Indeed, writer Karen Kelly (an old pro at the subgenre, whose writing credits include the seminal Shannon Tweed vehicle SCORNED), at last achieved something approaching a unifying vision for what makes a Poison Ivy movie. I pointed out in my entry on LILY how, in the series’ second installment, the creators didn’t seem quite sure what this franchise wanted to be. Kelly took the step of making those decisions herself, weaving elements of the previous two films together to make something approaching a cohesive trilogy. So, under Kelly’s tutelage, what is a POISON IVY movie? A POISON IVY movie will deal with the influence of the titular girl on the lives of unsuspecting, complacent, upper-middle-class people, be it through her direct presence, her writings, or a family member. The movie will feature a protagonist or villain-protagonist named after a type of plant, whom we can colloquially call our “Ivy”; the protagonist will be a troubled or sheltered young woman who has an unhealthy relationship with her own sexuality; the Ivy will find herself drawn to an older, wealthy, unhappy man whose primary identity is his role as a father in a nuclear family; the Ivy will engage in dad-fucking with said older man; the revelation of the affair will have a violent fallout; a character will reveal themselves as manipulative and dangerous to someone who previously trusted them; and the final act will devolve into a stalk-n-slash sequence, often with someone falling to his or her death. It’s doesn’t have the unifying vision of, say, JAMES BOND, but, hey, it’s a lot more than the erotic thrillers of the era tended to offer.

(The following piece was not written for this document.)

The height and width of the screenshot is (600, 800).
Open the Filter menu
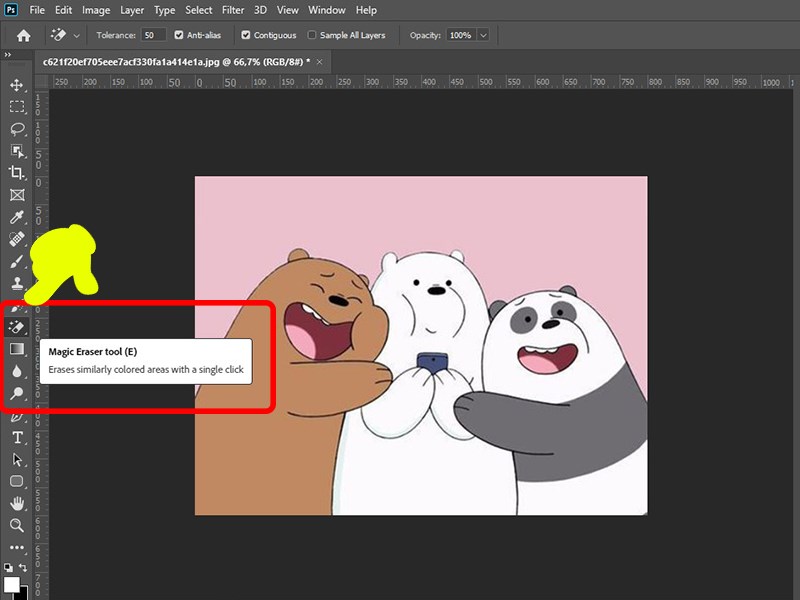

A brief but notable tangent: NEW SEDUCTION fulfills/prefigures “The Rules” laid out in SCREAM 3, the third entry in another, much more important and competently made franchise. Violet turns out to be much more of a physical threat than either of the previous villains; more people die, including characters whose analogues survived the previous films; and, most of all, the film is concerned with the past coming back to haunt people in unexpected ways, including new revelations about previously established characters. It’s a cool bit of validation on the part of SCREAM 3 that Kevin Williamson and Ehren Kruger had their thumbs so firmly on the pulse of horror trilogies, to the point they could even call the beats of the cut-rate, made-for-VHS sleaze variety.

There’s a few more interesting things going on besides that attempt at unity, though the film is largely hit and miss- its positives stand out precisely because so much of the movie sinks so far beneath the quality of its predecessors. (NEW SEDUCTION has a significantly lower budget, with 90% of the film’s action isolated to Ivan’s mansion, which was probably either a weekend rental or loaned to the production by someone’s friend or family member). Jaime Pressly—in one of her first roles—makes for an effective villain, and while director Kurt Voss chooses to leeringly ogle her often nude body (a stark departure from the visual language of the first two, female-directed films), it’s her face that deserves the real attention here, as she displays an expressiveness that conveys depths of insanity a lesser actress couldn’t even have hinted at. While Ivy was troubled and Lily just made poor decisions, Pressly lets you know with nothing more than the look in her eyes or a twitch in her jaw that Violet is seriously fucking bonkers. She’s able to bring a subtle menace to the role other actresses wouldn’t have been able to convey, let alone even go for, and the result is a more memorable performance than the movie deserves. While Pressly has gone on to have a successful career in comedy, her turn here really makes the viewer wish she’d been given more genre opportunities; it’s easy to see her evolving into a character actress along the lines of costar Tyrell, whom she’s able to go toe-to-toe with for sheer eccentricity in their few scenes together.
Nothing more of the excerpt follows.